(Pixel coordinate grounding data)

»»

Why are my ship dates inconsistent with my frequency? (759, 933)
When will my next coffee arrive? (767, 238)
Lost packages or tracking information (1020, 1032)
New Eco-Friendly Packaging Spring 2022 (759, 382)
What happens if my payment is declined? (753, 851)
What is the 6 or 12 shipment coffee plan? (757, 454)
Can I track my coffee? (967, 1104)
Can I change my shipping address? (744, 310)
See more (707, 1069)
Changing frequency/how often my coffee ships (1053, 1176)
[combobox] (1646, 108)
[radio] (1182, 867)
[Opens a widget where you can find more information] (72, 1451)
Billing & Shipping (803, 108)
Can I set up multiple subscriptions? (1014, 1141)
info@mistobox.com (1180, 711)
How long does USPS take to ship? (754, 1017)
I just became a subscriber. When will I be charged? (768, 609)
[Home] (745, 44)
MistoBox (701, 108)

««

- Work to complete: Your task is to repeat every entry above exactly.

- Answer to the exercise:
Why are my ship dates inconsistent with my frequency? (759, 933)
When will my next coffee arrive? (767, 238)
Lost packages or tracking information (1020, 1032)
New Eco-Friendly Packaging Spring 2022 (759, 382)
What happens if my payment is declined? (753, 851)
What is the 6 or 12 shipment coffee plan? (757, 454)
Can I track my coffee? (967, 1104)
Can I change my shipping address? (744, 310)
See more (707, 1069)
Changing frequency/how often my coffee ships (1053, 1176)
[combobox] (1646, 108)
[radio] (1182, 867)
[Opens a widget where you can find more information] (72, 1451)
Billing & Shipping (803, 108)
Can I set up multiple subscriptions? (1014, 1141)
info@mistobox.com (1180, 711)
How long does USPS take to ship? (754, 1017)
I just became a subscriber. When will I be charged? (768, 609)
[Home] (745, 44)
MistoBox (701, 108)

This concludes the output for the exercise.